Nell’ultimo fine settimana di agosto il Comitato cittadino a difesa dell’Ospedale di Senigallia ha iniziato i suoi banchetti partendo dall’entroterra, perché è chiaro che il depotenziamento, o ancor peggio il potenziale declassamento del nostro nosocomio, ricade non solo sulla cittadinanza senigalliese, ma, e forse ancor più, su quella dell’entroterra da Trecastelli fino ad Arcevia.

Nei comuni di Ostra Vetere sabato 26 e di Corinaldo domenica 27 la partecipazione è stata piena, i cittadini si chiamavano l’uno con l’altro, hanno mandato messaggi Whatsapp e hanno chiamato i propri familiari, per comunicare il più possibile la nostra presenza.
I più grandicelli non hanno mancato di raccontarci l’amara chiusura dei loro piccoli, ma amati ospedali, mantenuti con cura e sostenuti dalla cittadinanza stessa, in favore dell’Ospedale di Senigallia. La situazione odierna li riporta lì, tutti certi che, come in precedenza, neanche le firme, neanche la mobilitazione popolare serviranno a far cambiare idea a chi queste decisioni le ha già prese, “a quelli lassù non je ne frega niente de noialtri“!… Ma firmano tutti.

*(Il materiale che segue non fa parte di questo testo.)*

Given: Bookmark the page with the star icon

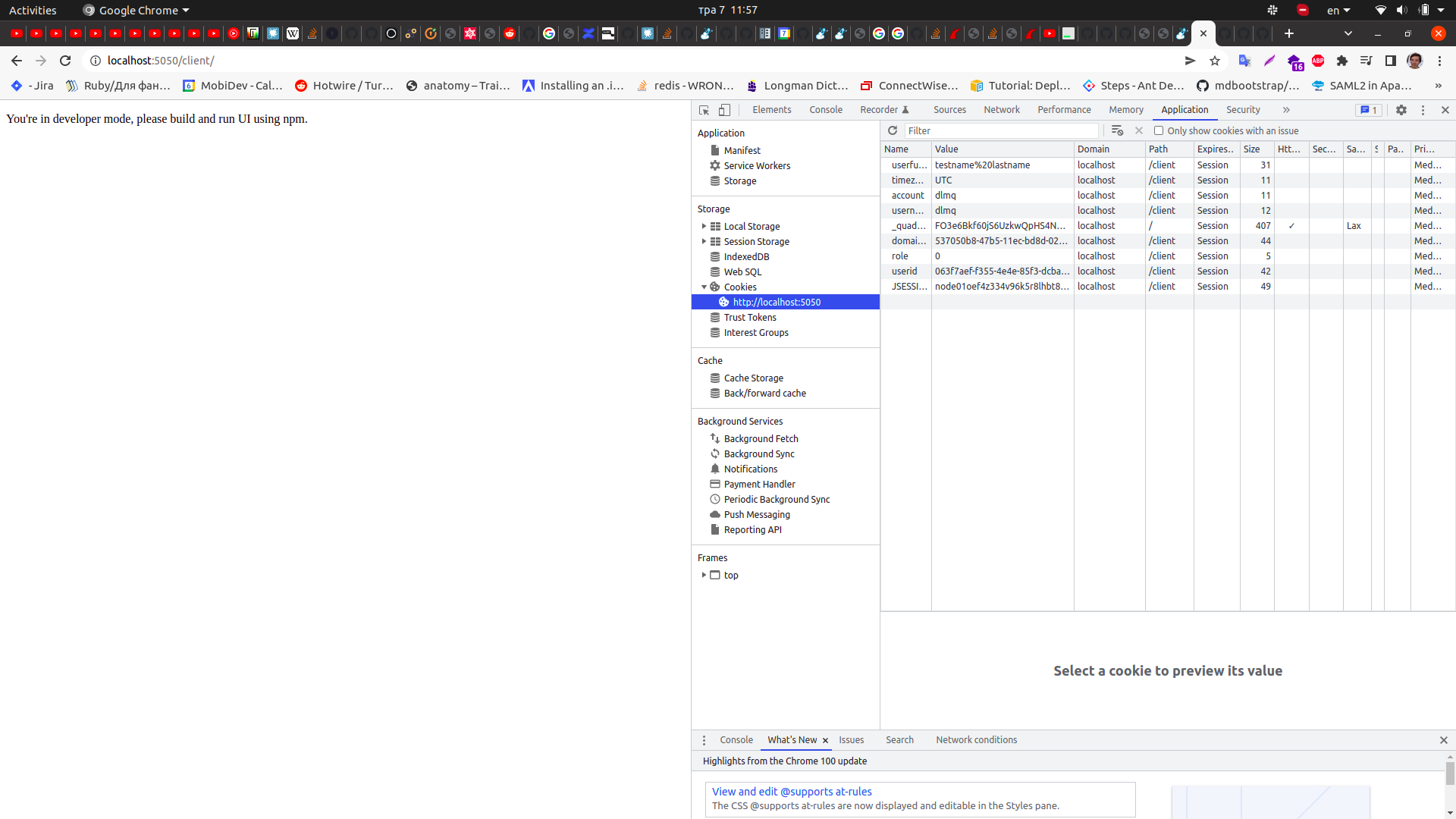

E insieme a loro firmano tanti turisti: chi semplicemente perché l’ospedale in quanto tale è un bene comune, chi perché comunque si ora trova qui e qui avrebbe bisogno di essere accolto in caso di necessità.
Il più grande a firmare è stato un signore del 1922 che non ha esitato a farsi una ripida salita da casa per arrivare col fiatone, ma convinto che #facciamoci sentire, perché è la via giusta per dimostrare che queste scelte non sono condivise dalla cittadinanza.
La più giovane, che non ha potuto firmare perché ancora a 6 mesi dalla maggiore età, è stata Ludovica che pubblicamente ringraziamo per essere stata il nostro megafono in piazza ad Ostra Vetere, non ha perso un passante, non ha esitato dall’andare sui tavoli di pizzeria e bar a far firmare, da sola è stata l’esempio più concreto di partecipazione sociale per un tema così importante, nonostante la giovanissima età.

La preoccupazione più grande è quella che vengano allontanati ancora di più i servizi dai cittadini, cosa che Senigallia ha già subito, ricomprendendovi stavolta anche i servizi di Emergenza ed Urgenza, in pericolo nell’ipotesi di depotenziamento ulteriore dell’ospedale di Senigallia.
In queste occasioni abbiamo avuto difficoltà nel pubblicizzare la nostra presenza, perché abbiamo chiesto i permessi in tempi ristrettissimi, per cui ringraziamo l’attività delle polizie locali che hanno portato avanti le nostre pratiche ed il generoso, quanto indispensabile contributo del sig. Alberto Fiorani, referente dell’Associazione Montenovonostro nonché memoria storica del paese, che ha richiesto per noi i permessi ad Ostra Vetere.